The Equality and Human Rights Commission (EHRC) has been accused of breaching trans peoples’ rights, with campaigners saying it not only forces them into inappropriate spaces but it also risks outing them.
It comes after the Supreme Court ruled that trans women are not legally women under the Equalities Act, which means that transgender women with a gender recognition certificate can be excluded from single-sex spaces if “proportionate”.
While gender critical campaigners have hailed the ruling as a victory for biological women, there are concerns it will put trans people at risk and exclude them from public life.
Interim guidance published by the equalities watchdog in the wake of the ruling says that trans women “should not be permitted to use the women’s facilities” in workplaces or publicfacing services like shops and hospitals.
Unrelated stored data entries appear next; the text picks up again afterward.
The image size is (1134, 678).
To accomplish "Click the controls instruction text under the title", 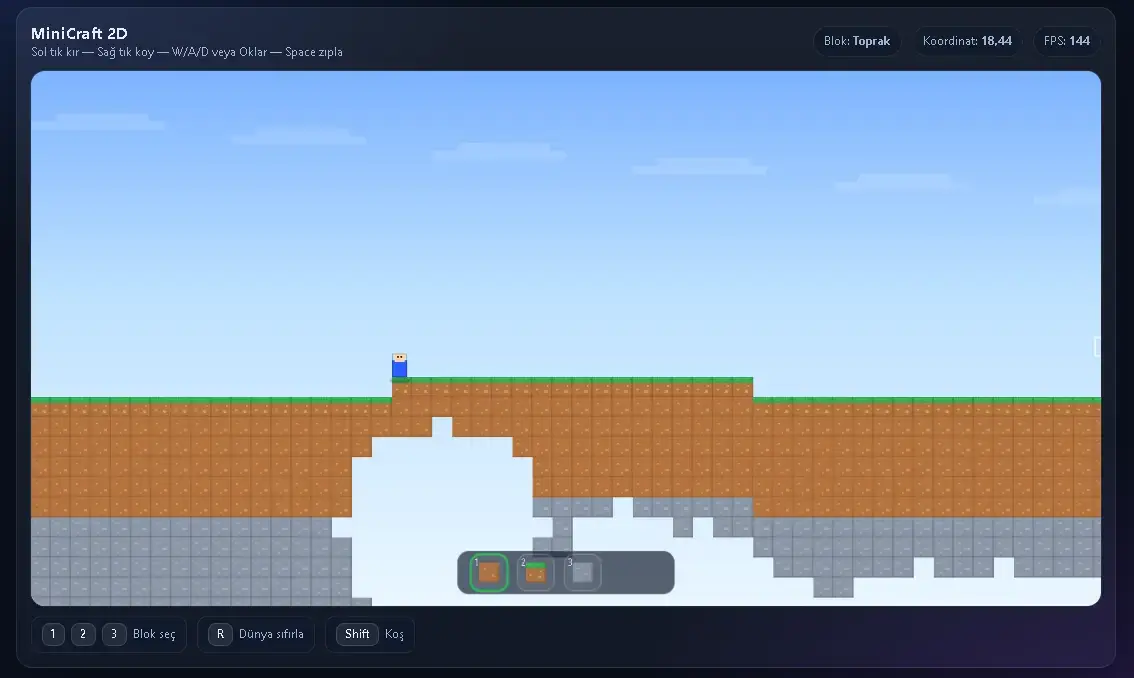I will pos(187,52).

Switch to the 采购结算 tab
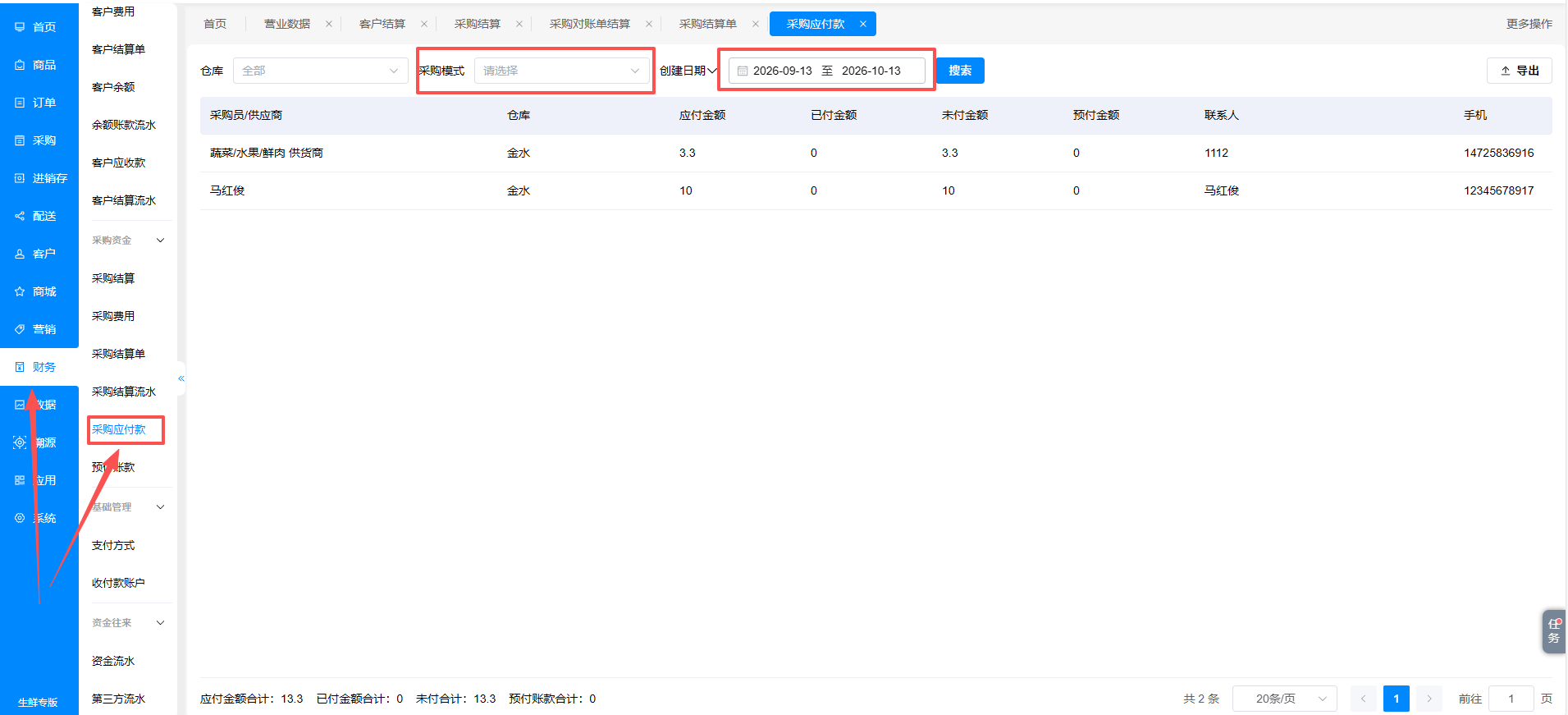pos(478,24)
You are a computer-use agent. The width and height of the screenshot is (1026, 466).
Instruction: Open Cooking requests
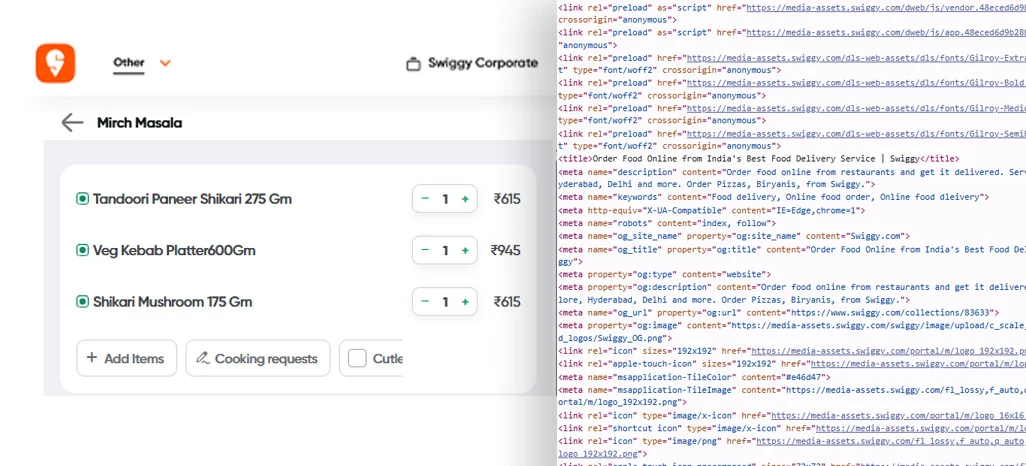(258, 358)
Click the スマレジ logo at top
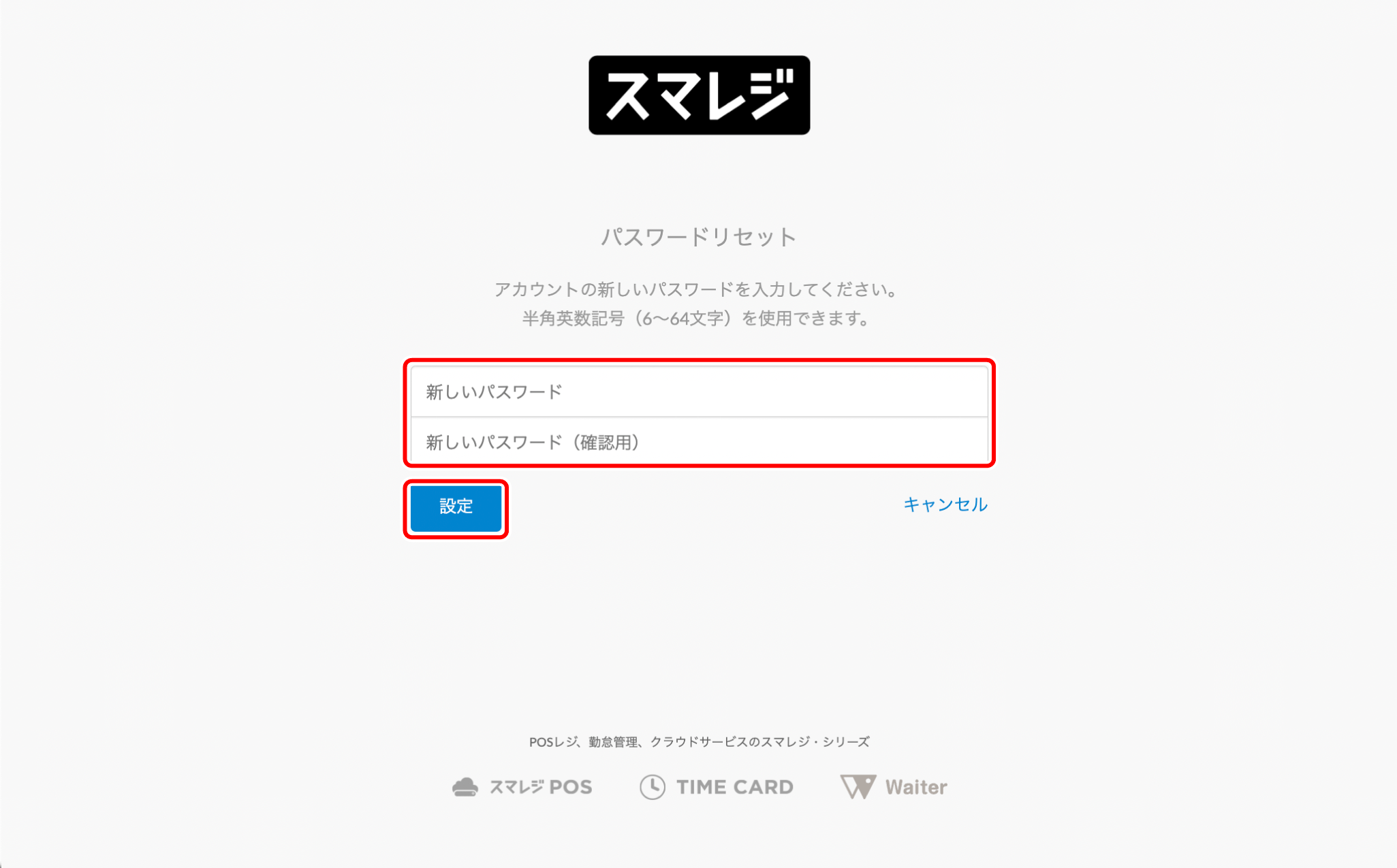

But it also says that “in some circumstances the law also allows trans women (biological men) not to be permitted to use the men’s facilities, and trans men (biological women) not to be permitted to use the women’s facilities”.
It is unclear what these circumstances are or who is expected to make such decisions.
While the guidance adds that “trans people should not be put in a position where there are no facilities for them to use”, trans activist and model Munroe Bergdorf dubbed it a “tool of humiliation designed with the intention of stoking the escalating flames of British transphobia”.
Meanwhile, Steph Richards, CEO of trans campaign group Translucent, told The Independent that the guidance is likely to force trans people to out themselves, which she said would be in breach of article eight of the European Convention on Human Rights, which guarantees the right to respect for private life.